## Kutipan Pilihan

************

C. Pemanfaatan Barang Gadai
1.   Pemanfaatan Barang Gadai oleh Orang yang Menggadaikan
Di antara para ulama terdapat dua pendapat, jumhur ulama selain Syafi’iyah melarang orang yang menggadaikan untuk memanfaatkan barang gadai, sedangkan ulama Syafi’iyah membolehkannya sejauh tidak memudharatkan pemegang gadai. Uraiannya adalah sebagai berikut.
a.    Ulama Hanafiyah berpendapat bahwa orang yang menggadaikan tidak boleh memanfaatkan barang gadai tanpa seizin pemegang gadai, begitu pula pemegang gadai tidak boleh memanfaatkannya tanpa seizin orang yang menggadaikan. Mereka beralasan bahwa barang gadai harus tetap dikuasai oleh pemegang gadai selamanya. Pendapat ini senada dengan pendapat ulama Hanabilah, sebab manfaat yang ada dalam barang gadai pada dasarnya termasuk gadai/rahn.
b.   Ulama Malikiyah berpendapat bahwa jika pemegang gadai mengizinkan orang yang menggadaikan untuk memanfaatkan barang gadai, akad menjadi batal. Adapun pemegang gadai dibolehkan memanfaatkan barang gadai sekadarnya (tidak boleh lama) itu pun atas tanggungan orang yang menggadaikan. Sebagian ulama Malikiyah berpendapat, jika pemegang gadai terlalu lama memanfaatkan barang gadai, ia harus membayarnya. Sebagian lainnya berpendapat tidak perlu membayar. Pendapat lainnya diharuskan membayar, kecuali jika orang yang menggadaikan mengetahui dan tidak mempermasalahkannya.

************

## Permintaan Tugas 1
Dalam kutipan tentang pemanfaatan barang gadai, apa akibatnya bagi akad menurut ulama Malikiyah jika pemegang gadai mengizinkan orang yang menggadaikan memanfaatkan barang gadai?
## Permintaan Tugas 2
Ulangi bagian kutipan tentang pemanfaatan barang gadai mulai dari "b.   Ulama Malikiyah" sampai dengan "dan tidak mempermasalahkannya.".
Materi berikut tidak ada kaitannya dengan kutipan di atas.

## Data Tercatat
************

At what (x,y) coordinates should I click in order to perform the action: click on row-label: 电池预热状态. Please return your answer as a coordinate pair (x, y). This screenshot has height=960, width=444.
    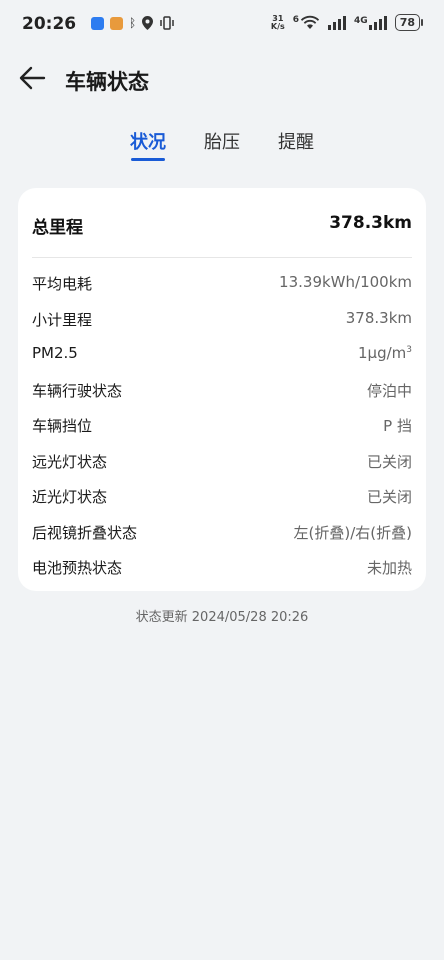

************

## Hasil 1
Akadnya menjadi batal.

## Hasil 2
b.   Ulama Malikiyah berpendapat bahwa jika pemegang gadai mengizinkan orang yang menggadaikan untuk memanfaatkan barang gadai, akad menjadi batal. Adapun pemegang gadai dibolehkan memanfaatkan barang gadai sekadarnya (tidak boleh lama) itu pun atas tanggungan orang yang menggadaikan. Sebagian ulama Malikiyah berpendapat, jika pemegang gadai terlalu lama memanfaatkan barang gadai, ia harus membayarnya. Sebagian lainnya berpendapat tidak perlu membayar. Pendapat lainnya diharuskan membayar, kecuali jika orang yang menggadaikan mengetahui dan tidak mempermasalahkannya.